Consider also some of the recent developments. Chinese companies are now the largest suppliers of equipment to India's power producers. In March 2010, a Chinese company shipped custom-built subway trains for use by Mumbai Metro. The same month, Kamal Nath, India's Minister of Road Transport and Highways, noted publicly that he would like to invite Chinese companies to play a role in developing India's high-speed rail networks, a statement that received a very positive response from Chinese officials.

India's exports to China consist largely of raw materials. After Australia and Brazil, India is the world's third-largest exporter of iron ore to China. Aside from trade, economic links between the two countries are growing along other dimensions, too. With its acquisition of Jaguar and Land Rover from Ford (F), Tata Motors (TTM) now derives nearly $1 billion in revenue from the China market. Another Tata company, Tata Consultancy Services (TCS:IN), has become the leading provider of core banking software to China's banking sector.

In turn, such Chinese companies as Lenovo (992:HK), Haier (1169:HK), and Alibaba (1688:HK) have a growing presence within India, and Shanghai Automotive (600104:CH) recently acquired a 50 percent stake in General Motors' Indian operations. Huawei Technologies, China's leading technology company, runs a 2,000-person software research-and-development center in Bangalore—its largest outside China—and has announced plans to expand it to 5,000 people over the next three to five years.
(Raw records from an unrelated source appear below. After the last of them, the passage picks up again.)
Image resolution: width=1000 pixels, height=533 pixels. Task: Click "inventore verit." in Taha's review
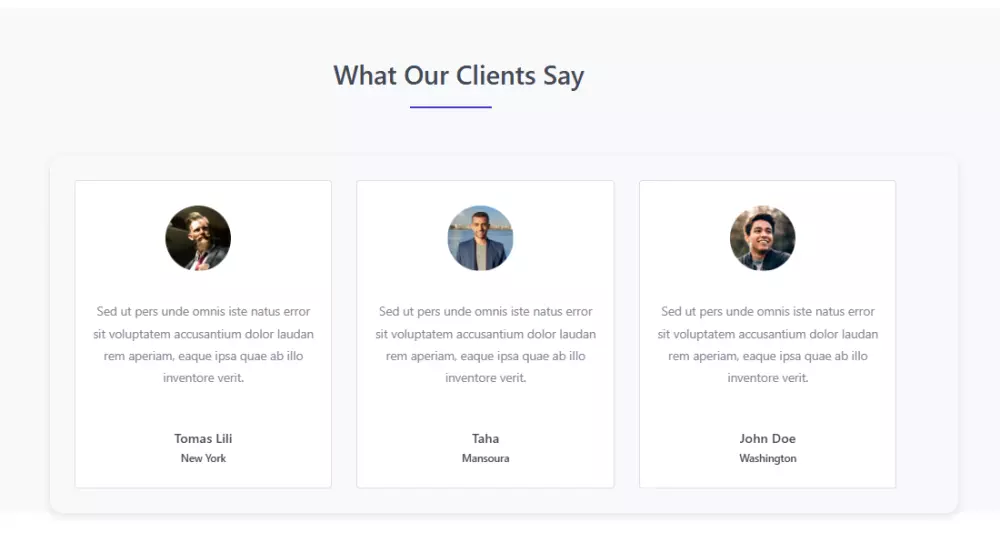coord(485,378)
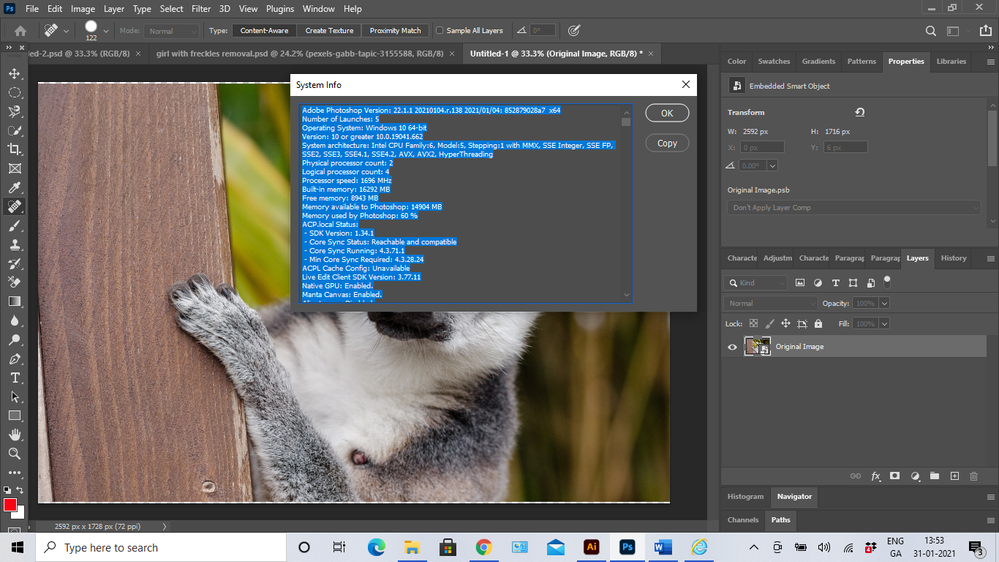Open Adobe Illustrator from the taskbar
Image resolution: width=999 pixels, height=562 pixels.
[x=591, y=547]
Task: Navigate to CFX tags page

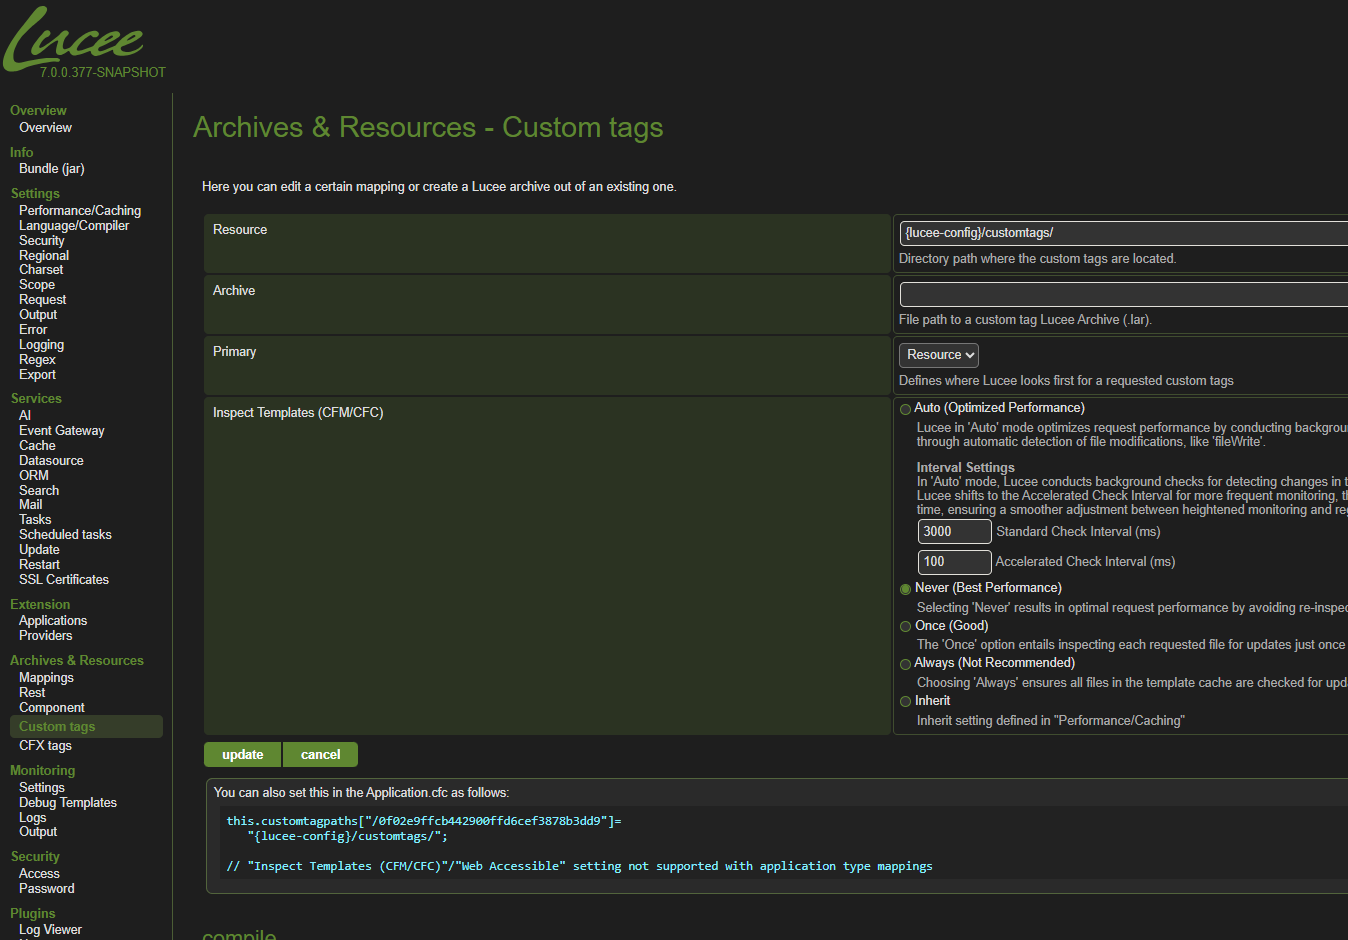Action: [x=45, y=746]
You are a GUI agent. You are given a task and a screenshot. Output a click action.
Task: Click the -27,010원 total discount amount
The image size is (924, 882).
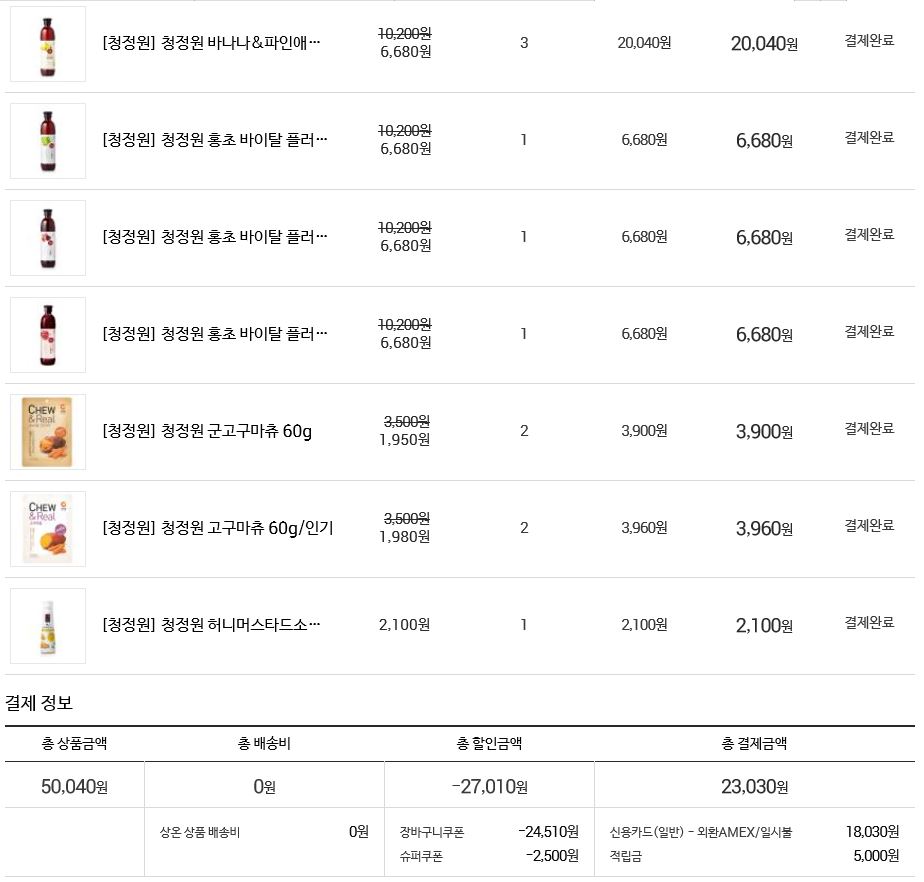(x=489, y=787)
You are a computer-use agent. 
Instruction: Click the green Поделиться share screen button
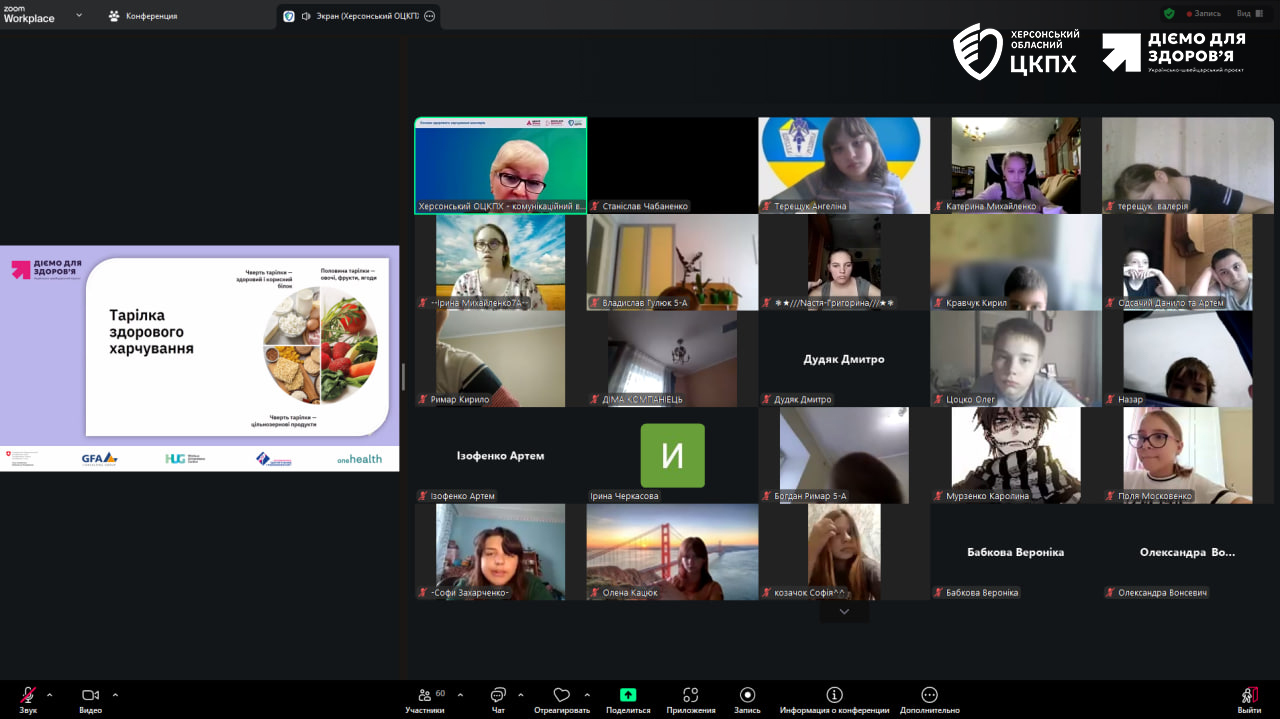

Aside from growing trade, investment, and technology links between companies, the Chinese and Indian governments have also begun to harmonize and coordinate their policies in a number of areas, such as global warming, global trade talks, and decision-making power in such multilateral institutions as the IMF and the World Bank.

Sources of Distrust

Notwithstanding these positive developments, two major issues continue to cause friction—India's trade deficit with China and the lingering distrust rooted in unsettled border disputes, coupled with China's enduring friendship with Pakistan. Even though political leaders on both sides have been explicit in charting a pragmatic course, the trust deficit occasionally rears its head, with negative side-effects on the economic front.